Book Read Free

Lobster Boy

Page 2

by Fred Rosen


  Grady Stiles, Jr., sat in his underwear. Teresa said he was “half in the bag,” drinking whiskey like there was no tomorrow and never seeming to get any drunker than he already was, while chain-smoking Pall Mall cigarettes.

  After a while, Little Grady tired of the program and went to his room.

  At 11 o’clock, Teresa said, “Grady, I think I’m gonna go on back and see how Misty’s doing.” Misty had been ill that afternoon.

  Grady and Teresa’s daughter Cathy had married Tyrill Berry and had one daughter, Misty. They all lived out back in another trailer on the same property.

  “Guess I’ll take Glenn along, too,” Teresa said. Grady just grunted, absorbed by the new video he was watching.

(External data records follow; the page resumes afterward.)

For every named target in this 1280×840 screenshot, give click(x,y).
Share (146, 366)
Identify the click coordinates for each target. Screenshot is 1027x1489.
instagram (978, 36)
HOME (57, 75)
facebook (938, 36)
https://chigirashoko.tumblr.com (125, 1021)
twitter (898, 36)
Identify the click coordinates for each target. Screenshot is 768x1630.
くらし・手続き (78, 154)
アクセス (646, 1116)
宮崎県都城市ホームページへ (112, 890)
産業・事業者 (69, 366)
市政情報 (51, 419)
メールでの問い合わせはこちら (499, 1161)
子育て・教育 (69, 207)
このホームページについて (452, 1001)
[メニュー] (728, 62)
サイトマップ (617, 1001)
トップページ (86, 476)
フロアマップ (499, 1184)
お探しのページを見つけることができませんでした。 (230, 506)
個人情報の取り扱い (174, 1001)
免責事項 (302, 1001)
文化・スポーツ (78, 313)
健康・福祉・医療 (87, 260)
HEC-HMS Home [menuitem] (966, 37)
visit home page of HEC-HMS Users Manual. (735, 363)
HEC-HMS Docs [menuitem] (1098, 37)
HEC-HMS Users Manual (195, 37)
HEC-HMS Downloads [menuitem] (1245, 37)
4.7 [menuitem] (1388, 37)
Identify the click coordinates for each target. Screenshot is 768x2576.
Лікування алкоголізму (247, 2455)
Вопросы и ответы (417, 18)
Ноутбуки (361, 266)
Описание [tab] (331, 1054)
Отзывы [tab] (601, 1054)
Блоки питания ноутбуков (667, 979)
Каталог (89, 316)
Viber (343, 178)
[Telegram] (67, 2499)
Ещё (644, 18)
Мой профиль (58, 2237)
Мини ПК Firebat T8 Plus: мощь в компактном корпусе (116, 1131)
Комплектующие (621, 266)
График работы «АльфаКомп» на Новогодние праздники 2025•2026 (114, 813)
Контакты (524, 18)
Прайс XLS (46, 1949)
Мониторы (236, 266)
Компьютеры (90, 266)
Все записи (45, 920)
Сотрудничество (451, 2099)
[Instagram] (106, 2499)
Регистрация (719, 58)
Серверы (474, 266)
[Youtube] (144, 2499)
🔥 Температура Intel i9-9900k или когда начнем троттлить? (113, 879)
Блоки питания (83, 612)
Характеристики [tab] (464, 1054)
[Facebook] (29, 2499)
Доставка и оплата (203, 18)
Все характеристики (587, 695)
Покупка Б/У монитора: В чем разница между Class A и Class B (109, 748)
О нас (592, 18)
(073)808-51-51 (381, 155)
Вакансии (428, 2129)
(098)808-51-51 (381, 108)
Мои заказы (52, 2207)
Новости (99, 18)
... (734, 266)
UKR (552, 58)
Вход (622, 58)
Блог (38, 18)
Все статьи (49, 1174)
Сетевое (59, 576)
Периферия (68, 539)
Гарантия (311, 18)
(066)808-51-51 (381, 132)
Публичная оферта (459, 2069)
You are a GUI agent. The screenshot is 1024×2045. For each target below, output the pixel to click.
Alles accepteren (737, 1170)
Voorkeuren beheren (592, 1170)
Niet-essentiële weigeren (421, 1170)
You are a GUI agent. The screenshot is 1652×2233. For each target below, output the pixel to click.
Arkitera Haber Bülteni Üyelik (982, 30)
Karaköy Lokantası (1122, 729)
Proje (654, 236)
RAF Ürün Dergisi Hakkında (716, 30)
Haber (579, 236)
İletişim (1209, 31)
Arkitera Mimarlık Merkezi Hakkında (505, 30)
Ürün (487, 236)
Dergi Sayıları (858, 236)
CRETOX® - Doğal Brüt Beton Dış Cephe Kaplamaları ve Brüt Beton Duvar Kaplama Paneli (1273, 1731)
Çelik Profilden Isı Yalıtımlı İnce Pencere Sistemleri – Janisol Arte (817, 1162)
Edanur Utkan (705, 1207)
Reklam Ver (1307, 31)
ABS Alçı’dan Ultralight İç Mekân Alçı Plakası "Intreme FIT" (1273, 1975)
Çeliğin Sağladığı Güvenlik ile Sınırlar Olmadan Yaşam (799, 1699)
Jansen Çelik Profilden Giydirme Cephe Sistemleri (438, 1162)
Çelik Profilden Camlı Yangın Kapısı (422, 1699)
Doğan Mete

  Glenn Newman, Teresa’s son by her third husband, was out back in his bedroom. He rarely came out, preferring his solitary pursuits. But that evening he decided to join his mother.

  Together they left by the southwest door, the one next to the kitchen, leaving it open. They walked on back to Cathy’s trailer and went on inside.

  “Well,” Teresa continued, “I was inside my daughter’s trailer sitting on the couch for about five minutes. Then a neighbor, Marco Eno—he lives in another trailer out back—he came over to my daughter’s. He asked if we’d heard the shouting and the shooting coming from here. I told him I hadn’t. Then me and my son Glenn, along with Mark Eno, we went into the trailer and found my husband dead.”

  “Mrs. Stiles, I know this is a difficult time for you, but do you know who would possibly want your husband dead?”

  “No, sir, I don’t,” Teresa stated.

  “Does anything, any property appear to be missing?” Willette wondered.

  She looked around. “No, sir.”

  Once more, Willette had eliminated robbery as a motive. Still, you never know what might turn up during the investigation of a murder scene.

  “Mrs. Stiles, we’d like to search the trailer. Maybe we could find something that would help catch your husband’s killer.”

  “That would be fine, sir.”

  “All we need, then, is for you to sign a ‘Consent to Search’ form that would give us the right to search the trailer legally. It’s common procedure in homicide cases.”

  Teresa readily agreed and signed the form that Willette produced.

  Unlike his father, Glenn Newman, Sr., who was a dwarf and went by the carnival names of “Midget Man” and “The World’s Smallest Man,” Harry Glenn Newman, Jr., was anything but.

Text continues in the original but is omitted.